* _Task instructions_: Starting with the line that contains "Task: Open the 3 : 3 penalty match score" and stopping after the line that contains "Given: Open the 票证字轨 dropdown list", return each line below exactly as written, with no others.

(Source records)
┌──

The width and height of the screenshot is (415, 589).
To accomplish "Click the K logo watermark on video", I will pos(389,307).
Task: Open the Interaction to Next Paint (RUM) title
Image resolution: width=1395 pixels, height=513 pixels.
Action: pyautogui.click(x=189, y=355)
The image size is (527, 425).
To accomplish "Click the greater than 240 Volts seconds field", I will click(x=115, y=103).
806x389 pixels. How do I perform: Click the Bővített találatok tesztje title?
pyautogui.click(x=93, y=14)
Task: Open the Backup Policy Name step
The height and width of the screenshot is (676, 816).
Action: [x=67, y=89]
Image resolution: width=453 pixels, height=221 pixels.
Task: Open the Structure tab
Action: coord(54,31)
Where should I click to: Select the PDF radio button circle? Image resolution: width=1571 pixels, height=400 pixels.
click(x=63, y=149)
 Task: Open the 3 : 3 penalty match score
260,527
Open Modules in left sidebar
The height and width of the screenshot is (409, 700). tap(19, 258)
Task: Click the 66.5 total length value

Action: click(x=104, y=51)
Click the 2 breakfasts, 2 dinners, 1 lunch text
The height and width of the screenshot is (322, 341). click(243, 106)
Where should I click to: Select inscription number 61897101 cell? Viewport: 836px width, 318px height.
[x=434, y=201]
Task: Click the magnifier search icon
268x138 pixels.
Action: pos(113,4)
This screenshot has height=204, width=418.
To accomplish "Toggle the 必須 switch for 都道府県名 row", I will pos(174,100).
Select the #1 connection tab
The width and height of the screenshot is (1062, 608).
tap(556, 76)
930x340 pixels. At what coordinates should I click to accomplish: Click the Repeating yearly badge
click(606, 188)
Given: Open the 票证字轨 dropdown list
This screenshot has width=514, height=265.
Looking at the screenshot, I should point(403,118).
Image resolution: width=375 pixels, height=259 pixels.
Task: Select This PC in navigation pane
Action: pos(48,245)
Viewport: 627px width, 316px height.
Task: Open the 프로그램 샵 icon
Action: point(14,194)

└──

* _Completed task_:
 Task: Open the 3 : 3 penalty match score
260,527
Open Modules in left sidebar
The height and width of the screenshot is (409, 700). tap(19, 258)
Task: Click the 66.5 total length value

Action: click(x=104, y=51)
Click the 2 breakfasts, 2 dinners, 1 lunch text
The height and width of the screenshot is (322, 341). click(243, 106)
Where should I click to: Select inscription number 61897101 cell? Viewport: 836px width, 318px height.
[x=434, y=201]
Task: Click the magnifier search icon
268x138 pixels.
Action: pos(113,4)
This screenshot has height=204, width=418.
To accomplish "Toggle the 必須 switch for 都道府県名 row", I will pos(174,100).
Select the #1 connection tab
The width and height of the screenshot is (1062, 608).
tap(556, 76)
930x340 pixels. At what coordinates should I click to accomplish: Click the Repeating yearly badge
click(606, 188)
Given: Open the 票证字轨 dropdown list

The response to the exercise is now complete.